08 March, 2014

CONFESSED BISEXUAL NIGERIAN LOSES PERMANENT RESIDENCE BATTLE IN CANADA

A confessed Nigerian bisexual, Adeyemi Ogundairo, has lost the battle to stay in Canada, following the failure of his application requesting for permanent residence. The prescribed governmental body, the Citizenship and Immigration Canada (CIC), refused to grant the application Ogundairo filed to enable him stay in the country as a permanent resident. The officer, Susan Pirie, who ruled over the application, said that the documents submitted lacked enough evidence to scale through the relevant regulations.
She, therefore, refused to grant the request of Ogundairo on humanitarian and compassionate grounds, and a waiver on the Pre-Removal Risk Assessment (PRRA) notice. Pirie, who is a senior immigration officer, said, “It has been determined that you would not be at risk of persecution, subject to a danger of torture, or face a risk to your life or a risk of cruel and unusual treatment or punishment if returned to your country of nationality or habitual residence.

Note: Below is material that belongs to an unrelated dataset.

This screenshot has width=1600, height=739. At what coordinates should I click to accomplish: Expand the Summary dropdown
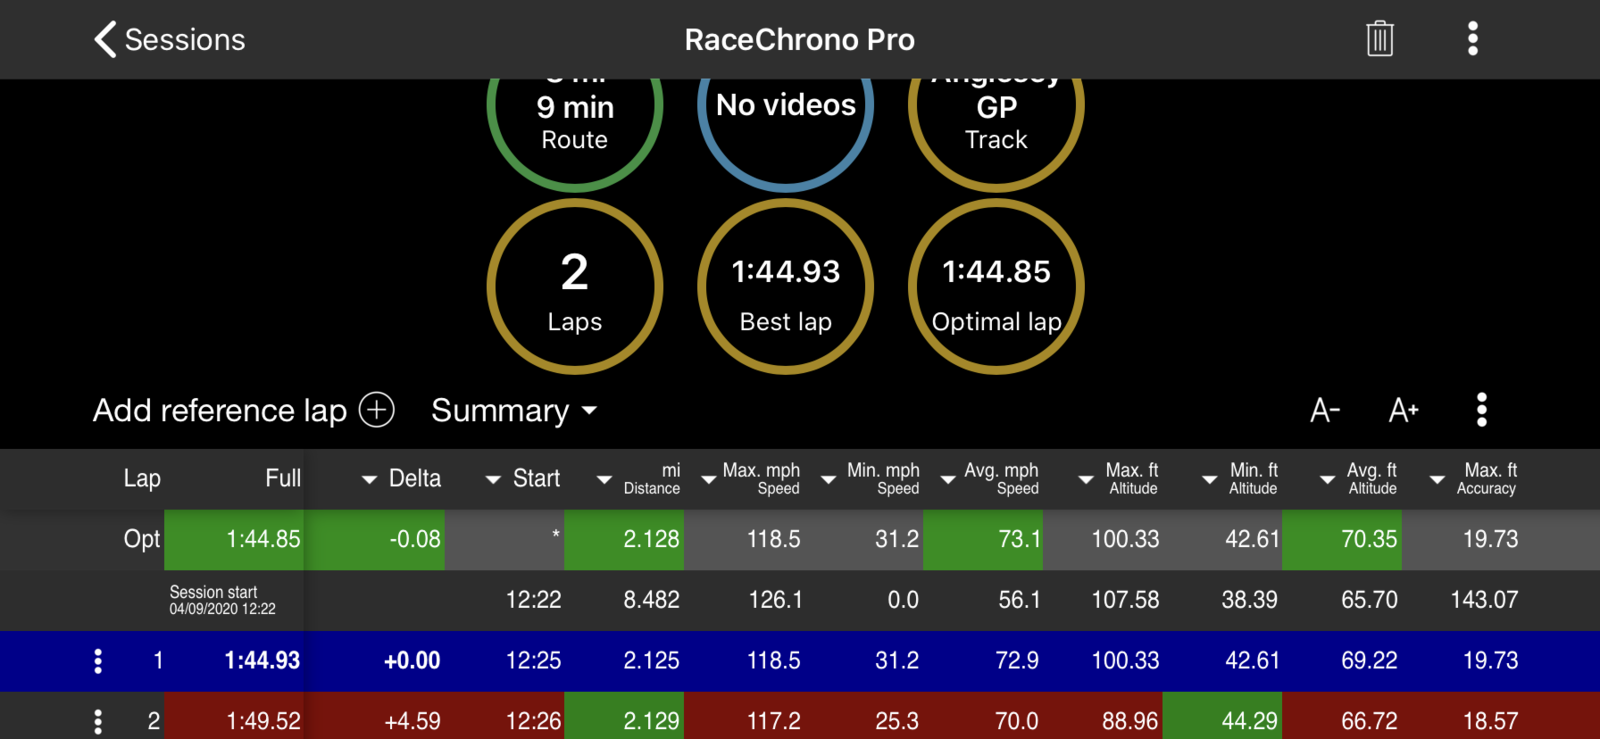click(514, 410)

“Humanitarian and compassionate factors are assessed to determine whether an exemption from certain legislative requirements to allow your application for permanent residence to be processed from within Canada will be granted,” she stated.
Pirie said, “On 14 January 2014, a representative of the Minister of Citizenship and Immigration reviewed the circumstances of your request and decided that an exemption will not be granted for your application.”
The unfavourable judgment was delivered barely two weeks after President Goodluck Jonathan signed the new law, Same Sex Marriage Prohibition Act, which banned and criminalized gay clubs, associations and organisations in Nigeria. According to the law, culprits risk maximum of 14 years imprisonment, while those associated with or witness such act could be jailed 10 years.
Ogundairo had expressed fear of arrest at the airport on arrival in Nigeria and going to jail should he be returned to Nigeria, stating that some homosexuals were arrested and arraigned in court last month in Abeokuta, his home town. Counsel to Ogundairo, Jack C. Martin, had urged that the refugee claimant should be granted permanent residence status based on the abundant facts that proved he was a bisexual man.
“The documentary evidence discloses a situation in which Adeyemi Ogundairo faces a reasonable chance of prosecution because of his sexual orientation if he is returned to Nigeria,” Martin explained in a letter dated January 6, 2013. Martin pleaded that “His claim is strong and is severable from the allegations involving his previously being sought in Nigeria that were rejected by the RPD.
He has presented credible and reliable evidence about his activities in Canada since his RPD decision, and credible and frightening evidence about the situation for gays like him in Nigeria today.”
Martin then declared: “I would ask that he be given Canada’s protection” But, the immigration officer refused and insisted that the applicant “bears the onus of satisfying the decision maker that his personal circumstances are such that the hardship of not being granted the requested exemption would be (i) unusual and undeserved, or (ii) disproportionate.”
“I have read and considered the RPD’s Reasons and Decision in conducting this assessment as the applicant has cited the same hardship in returning to Nigeria in the application at hand as indicated at the time of his refugee claim hearing,” Pirie said.
She maintained that the RPD panel, which earlier adjudicated over the matter, explained that Ogundairo’s testimony lacked credibility. “The applicant has not demonstrated that his personal circumstances are such that the hardships of not being granted the requested exemption would be unusual and undeserved or disproportionate,” the officer stressed.
“I have considered the issues presented by the applicant including: the personalised hardship due to discrimination and/ or adverse country conditions in Nigeria, personal relationships that would create hardship if severed; degree of establishment in Canada; and ties or residency in any other country,” she said.